■ **What you should do**
Substitute "term" for every "word" in the items below, leave everything else unchanged, and omit the pictures from your answer.

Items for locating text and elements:
========

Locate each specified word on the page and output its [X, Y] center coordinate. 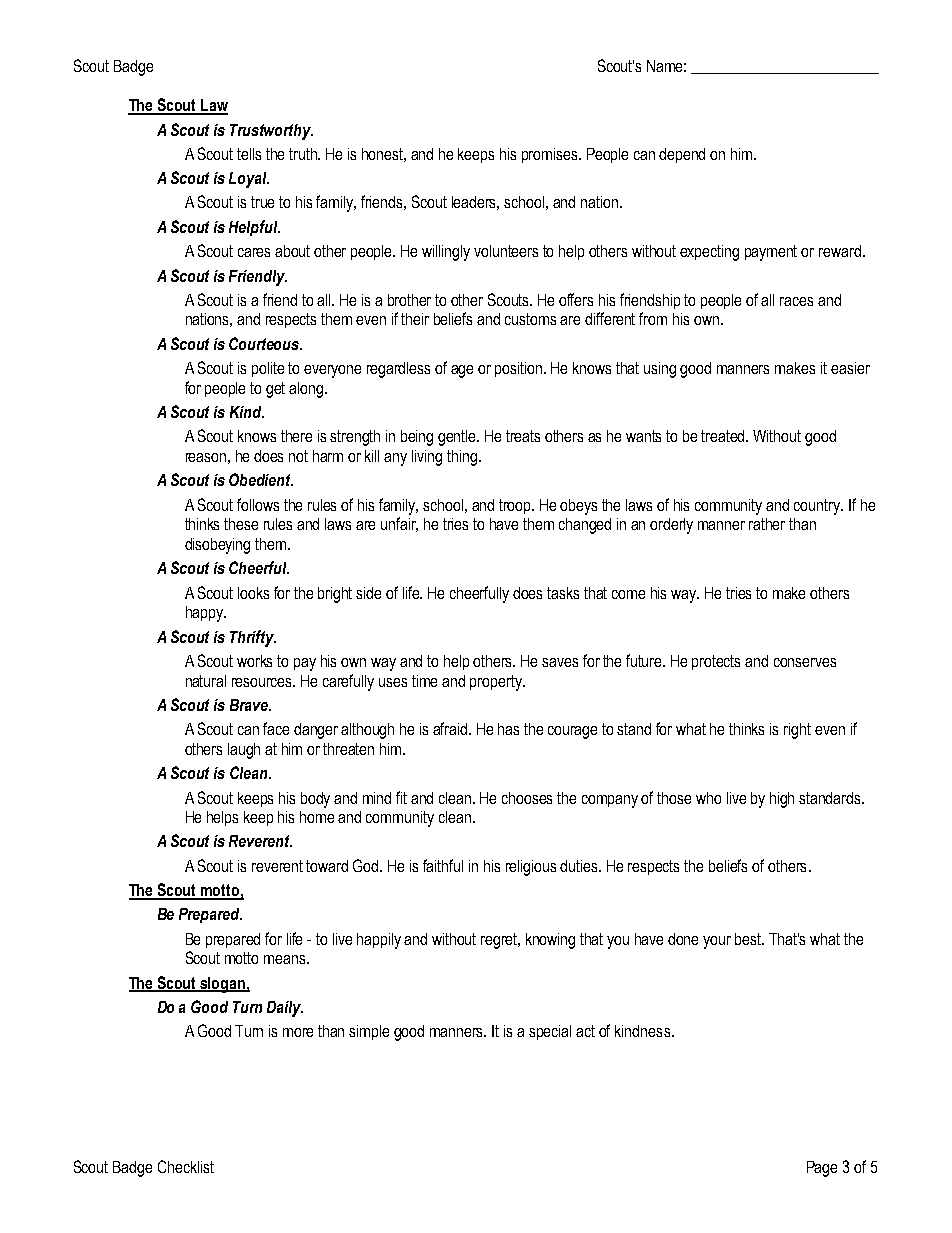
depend [682, 155]
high [782, 800]
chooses [527, 798]
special [550, 1032]
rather [767, 524]
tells [249, 154]
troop [516, 506]
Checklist [186, 1166]
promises [551, 155]
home [317, 817]
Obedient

========

■ **Expected answer**
Locate each specified term on the page and output its [X, Y] center coordinate. 
depend [682, 155]
high [782, 800]
chooses [527, 798]
special [550, 1032]
rather [767, 524]
tells [249, 154]
troop [516, 506]
Checklist [186, 1166]
promises [551, 155]
home [317, 817]
Obedient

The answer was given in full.